Garapan
Garapan shows casino tourism collapse like abandoned nests: a $2 billion Chinese casino investment imploded into FBI raids, bankruptcy, and half-built ruins.
Garapan demonstrates how casino tourism can devastate rather than develop a small island economy. This main village on Saipan hosted what was supposed to be a $2 billion Chinese investment: Imperial Pacific International's casino resort, billed as bigger than Monte Carlo's Casino de Monte-Carlo. Instead, the project drew FBI raids, U.S. Department of Justice money laundering investigations, and was abandoned half-built, leaving rat-infested ruins on Saipan's beachfront. Imperial Pacific filed for bankruptcy in April 2024, owing more than $160 million to the government and creditors.
In August 2025, Team King Investments acquired the property for $12.95 million, a fraction of claimed investment value. The new investors promise to finish and reopen the resort, but their primary funder, Hiroshi Kaneko of Jaan Kyosei Group, faces his own legal troubles with over 1,000 Japanese retail investors suing for more than $70 million. The islands' tourism industry operates at roughly half of 2019 pre-pandemic levels, with direct flights from Japan discontinued and Chinese tourists politically unwelcome as the CNMI positions itself as "America's Asian border" amid U.S.-China competition.

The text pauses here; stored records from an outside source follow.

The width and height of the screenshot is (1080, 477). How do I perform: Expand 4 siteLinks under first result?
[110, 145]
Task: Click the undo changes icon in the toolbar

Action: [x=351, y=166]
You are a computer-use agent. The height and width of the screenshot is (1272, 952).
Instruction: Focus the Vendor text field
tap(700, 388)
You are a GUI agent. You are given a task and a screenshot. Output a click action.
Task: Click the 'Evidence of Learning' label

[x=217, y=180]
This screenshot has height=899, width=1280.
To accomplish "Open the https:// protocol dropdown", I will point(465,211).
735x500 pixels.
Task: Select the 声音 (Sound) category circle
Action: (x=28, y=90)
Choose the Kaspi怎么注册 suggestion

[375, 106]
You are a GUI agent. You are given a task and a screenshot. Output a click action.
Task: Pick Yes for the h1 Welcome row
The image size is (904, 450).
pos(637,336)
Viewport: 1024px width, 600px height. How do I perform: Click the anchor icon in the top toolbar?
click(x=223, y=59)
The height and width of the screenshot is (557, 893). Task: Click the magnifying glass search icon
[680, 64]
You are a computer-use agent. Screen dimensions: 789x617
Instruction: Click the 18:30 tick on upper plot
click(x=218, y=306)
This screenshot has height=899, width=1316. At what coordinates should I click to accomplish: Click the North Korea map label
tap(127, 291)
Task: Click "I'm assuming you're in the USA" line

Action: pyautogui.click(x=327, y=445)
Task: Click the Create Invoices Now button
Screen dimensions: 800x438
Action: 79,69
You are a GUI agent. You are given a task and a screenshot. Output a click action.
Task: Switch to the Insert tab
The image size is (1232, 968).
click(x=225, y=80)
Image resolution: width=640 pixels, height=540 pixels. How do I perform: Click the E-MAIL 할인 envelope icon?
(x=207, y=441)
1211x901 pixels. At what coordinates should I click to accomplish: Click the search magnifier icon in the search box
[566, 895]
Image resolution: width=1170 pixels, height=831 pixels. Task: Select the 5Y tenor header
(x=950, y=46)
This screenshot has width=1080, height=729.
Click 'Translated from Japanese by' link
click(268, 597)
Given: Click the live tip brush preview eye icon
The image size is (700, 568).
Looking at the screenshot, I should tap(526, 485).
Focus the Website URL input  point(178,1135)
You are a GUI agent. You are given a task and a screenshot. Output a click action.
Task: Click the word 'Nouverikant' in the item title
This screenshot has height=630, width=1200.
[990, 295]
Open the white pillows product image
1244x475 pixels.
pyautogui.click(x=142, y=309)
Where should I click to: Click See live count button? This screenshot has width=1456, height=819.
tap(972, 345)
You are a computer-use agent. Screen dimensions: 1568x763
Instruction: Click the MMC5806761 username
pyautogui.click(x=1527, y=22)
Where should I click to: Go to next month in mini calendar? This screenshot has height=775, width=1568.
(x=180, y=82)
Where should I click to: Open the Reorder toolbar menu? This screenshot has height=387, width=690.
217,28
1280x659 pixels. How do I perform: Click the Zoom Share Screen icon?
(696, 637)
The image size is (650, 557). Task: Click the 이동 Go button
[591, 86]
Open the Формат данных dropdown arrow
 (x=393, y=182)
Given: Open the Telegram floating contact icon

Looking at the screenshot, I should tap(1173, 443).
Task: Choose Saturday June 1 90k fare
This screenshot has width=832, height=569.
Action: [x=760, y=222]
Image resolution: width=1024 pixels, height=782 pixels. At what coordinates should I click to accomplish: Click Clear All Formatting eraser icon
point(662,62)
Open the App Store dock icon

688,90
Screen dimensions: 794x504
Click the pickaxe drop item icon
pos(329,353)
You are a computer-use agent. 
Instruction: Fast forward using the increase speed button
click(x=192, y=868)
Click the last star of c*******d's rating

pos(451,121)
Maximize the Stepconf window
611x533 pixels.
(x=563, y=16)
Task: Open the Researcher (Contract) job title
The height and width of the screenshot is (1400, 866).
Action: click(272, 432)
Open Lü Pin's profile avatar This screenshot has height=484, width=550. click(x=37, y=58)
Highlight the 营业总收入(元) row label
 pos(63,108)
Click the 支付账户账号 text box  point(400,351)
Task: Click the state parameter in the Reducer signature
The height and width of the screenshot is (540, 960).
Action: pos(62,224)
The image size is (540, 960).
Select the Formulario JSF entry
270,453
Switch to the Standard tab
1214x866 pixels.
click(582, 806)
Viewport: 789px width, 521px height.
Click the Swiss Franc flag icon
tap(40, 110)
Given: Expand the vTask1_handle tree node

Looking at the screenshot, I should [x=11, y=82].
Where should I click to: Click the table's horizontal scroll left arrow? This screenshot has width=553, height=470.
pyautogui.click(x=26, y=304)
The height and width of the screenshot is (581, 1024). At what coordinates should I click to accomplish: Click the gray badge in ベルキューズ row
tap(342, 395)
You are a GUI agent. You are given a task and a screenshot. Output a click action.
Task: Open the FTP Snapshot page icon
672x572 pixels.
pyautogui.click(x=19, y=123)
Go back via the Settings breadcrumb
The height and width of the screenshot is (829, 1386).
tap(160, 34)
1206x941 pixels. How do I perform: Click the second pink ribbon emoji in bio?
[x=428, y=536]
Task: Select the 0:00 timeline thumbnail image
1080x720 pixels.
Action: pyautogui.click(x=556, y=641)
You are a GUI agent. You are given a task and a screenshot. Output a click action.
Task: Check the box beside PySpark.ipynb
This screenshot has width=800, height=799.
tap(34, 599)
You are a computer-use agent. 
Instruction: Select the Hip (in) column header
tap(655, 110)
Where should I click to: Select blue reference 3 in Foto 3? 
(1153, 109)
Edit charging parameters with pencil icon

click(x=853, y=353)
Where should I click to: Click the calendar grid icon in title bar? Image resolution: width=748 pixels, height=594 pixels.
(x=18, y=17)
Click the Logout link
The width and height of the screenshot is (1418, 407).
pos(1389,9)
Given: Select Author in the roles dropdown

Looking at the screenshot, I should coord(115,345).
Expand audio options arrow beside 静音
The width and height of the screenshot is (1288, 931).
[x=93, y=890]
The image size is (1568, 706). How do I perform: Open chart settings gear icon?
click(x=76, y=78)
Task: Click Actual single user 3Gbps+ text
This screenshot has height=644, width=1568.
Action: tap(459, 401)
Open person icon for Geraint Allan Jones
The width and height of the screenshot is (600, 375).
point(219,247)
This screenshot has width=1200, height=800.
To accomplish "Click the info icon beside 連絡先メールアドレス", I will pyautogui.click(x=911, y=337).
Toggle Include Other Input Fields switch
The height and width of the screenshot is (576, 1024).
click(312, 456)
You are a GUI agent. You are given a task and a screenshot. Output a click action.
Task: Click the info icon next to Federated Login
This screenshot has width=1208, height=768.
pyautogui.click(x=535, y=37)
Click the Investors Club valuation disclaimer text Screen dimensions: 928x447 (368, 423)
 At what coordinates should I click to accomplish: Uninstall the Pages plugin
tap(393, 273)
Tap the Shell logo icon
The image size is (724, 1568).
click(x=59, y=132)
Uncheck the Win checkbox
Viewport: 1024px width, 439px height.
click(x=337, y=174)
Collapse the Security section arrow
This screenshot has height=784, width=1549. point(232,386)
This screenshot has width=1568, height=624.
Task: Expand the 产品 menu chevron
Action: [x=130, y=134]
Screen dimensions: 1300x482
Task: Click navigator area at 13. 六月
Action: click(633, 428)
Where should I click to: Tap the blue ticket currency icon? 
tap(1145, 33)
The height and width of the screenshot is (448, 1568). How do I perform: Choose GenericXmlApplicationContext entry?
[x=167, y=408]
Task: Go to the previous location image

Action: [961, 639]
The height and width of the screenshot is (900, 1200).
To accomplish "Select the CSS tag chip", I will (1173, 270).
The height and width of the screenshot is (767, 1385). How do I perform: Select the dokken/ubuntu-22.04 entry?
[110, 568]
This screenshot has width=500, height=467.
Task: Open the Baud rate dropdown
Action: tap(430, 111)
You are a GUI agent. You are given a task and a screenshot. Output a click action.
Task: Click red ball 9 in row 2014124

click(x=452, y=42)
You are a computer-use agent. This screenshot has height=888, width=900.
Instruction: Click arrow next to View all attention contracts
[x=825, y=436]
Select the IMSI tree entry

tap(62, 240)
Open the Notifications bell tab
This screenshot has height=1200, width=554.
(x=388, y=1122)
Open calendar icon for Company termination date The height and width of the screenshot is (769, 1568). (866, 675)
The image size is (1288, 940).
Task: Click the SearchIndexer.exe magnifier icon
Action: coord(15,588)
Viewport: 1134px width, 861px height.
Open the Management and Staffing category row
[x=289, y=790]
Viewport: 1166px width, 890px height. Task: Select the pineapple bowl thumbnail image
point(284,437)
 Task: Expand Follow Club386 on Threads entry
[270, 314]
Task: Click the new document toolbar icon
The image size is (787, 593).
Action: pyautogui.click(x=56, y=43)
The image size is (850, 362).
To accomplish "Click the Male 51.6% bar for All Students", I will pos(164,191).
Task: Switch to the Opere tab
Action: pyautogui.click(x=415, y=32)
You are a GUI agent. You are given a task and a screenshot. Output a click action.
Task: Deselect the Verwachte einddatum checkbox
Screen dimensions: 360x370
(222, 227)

Tourism contributes over 75% of GDP and employs more than half the workforce in this territory of approximately 47,000 residents. South Korea now provides most visitors, while authorities hope to restore Japanese airline routes. Most residents reportedly no longer want brick-and-mortar casinos after the Imperial Pacific disaster, prompting government exploration of internet gaming and sports betting instead. Garapan embodies how speculative foreign investment in gambling infrastructure can leave small economies worse off than before: federal relief funds now prop up what was supposed to be a private-sector tourism boom.